=== Texto fornecido ===

Um dos princípios de maior importância na ordem econômica brasileira é a preservação da livre concorrência (Art. 170, IV da Constituição Federal). Do compromisso de proteger este princípio deriva o esforço legislativo em prevenir e punir práticas anticoncorrenciais que podem ser concretizadas pela Administração Pública e por particulares em processos de licitação.

 

Por consequência, o Legislador cuidou de trazer inovações à Nova Lei de Licitações e Contratos Administrativos (n.º 14.133/2021), que recentemente entrou em vigor. Das novidades, merece especial destaque o acréscimo feito pela norma ao Código Penal, em seu Art. 337-F, que fixou de forma definitiva o crime de frustração de caráter competitivo em licitação.

 

A lei conceitua o delito como o ato de frustrar ou fraudar, com o intuito de obter para si ou para outrem vantagem decorrente de adjudicação do objeto da licitação, o caráter competitivo do processo licitatório.

=== Dados fornecidos ===

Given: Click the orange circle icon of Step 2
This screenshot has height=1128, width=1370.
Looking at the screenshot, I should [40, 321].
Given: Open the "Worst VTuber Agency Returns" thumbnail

===

§ **Instruções do exercício**
[1] Copie fielmente o trecho do texto sobre licitações que vai de "A lei conceitua" até "do processo licitatório.".
[2] Traduza para o inglês esta frase do texto sobre licitações: "A lei conceitua o delito como o ato de frustrar ou fraudar, com o intuito de obter para si ou para outrem vantagem decorrente de adjudicação do objeto da licitação, o caráter competitivo do processo licitatório."

§ **Respostas por tarefa**
[1]
A lei conceitua o delito como o ato de frustrar ou fraudar, com o intuito de obter para si ou para outrem vantagem decorrente de adjudicação do objeto da licitação, o caráter competitivo do processo licitatório.

[2] The law defines the offense as the act of frustrating or defrauding the competitive character of the bidding process, with the intent of obtaining for oneself or for another an advantage arising from the award of the object of the bidding.